§ **Exercise**
Reproduce the section of the listing that begins at the line containing "Given: Open the Edit Data dialog" and finishes at the line containing "The width and height of the screenshot is (1456, 836).". Include both end lines and nothing beyond them.

§ **Material supplied**
▶
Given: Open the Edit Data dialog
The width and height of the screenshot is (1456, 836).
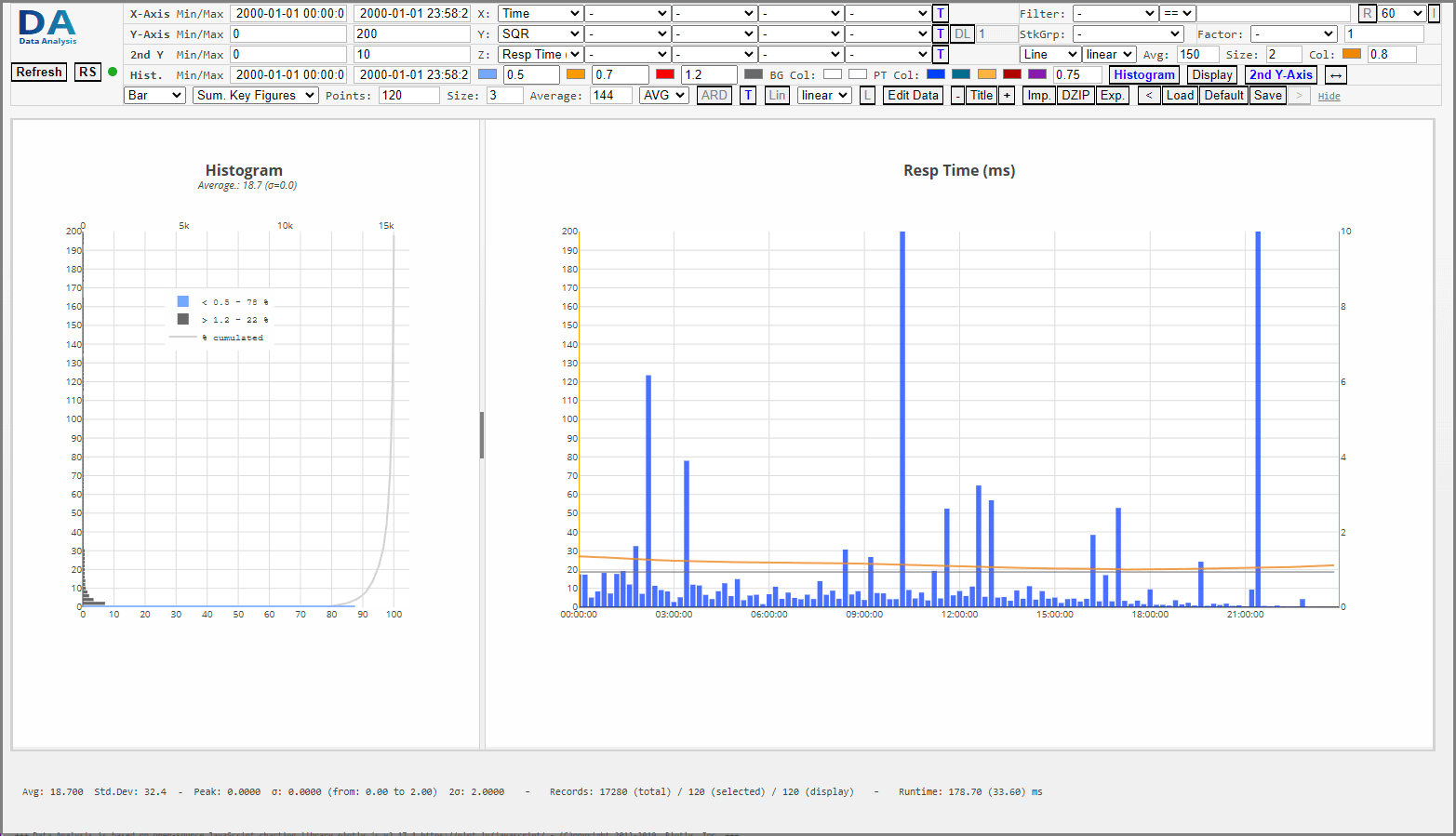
◀
▶
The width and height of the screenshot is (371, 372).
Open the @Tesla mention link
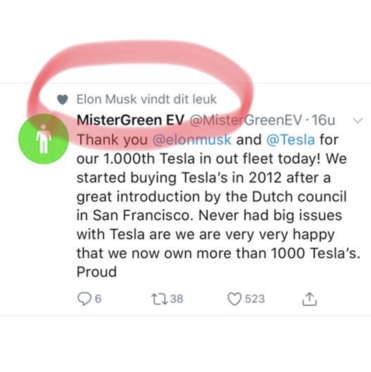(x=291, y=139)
◀
§ **Solution to this task**
Given: Open the Edit Data dialog
The width and height of the screenshot is (1456, 836).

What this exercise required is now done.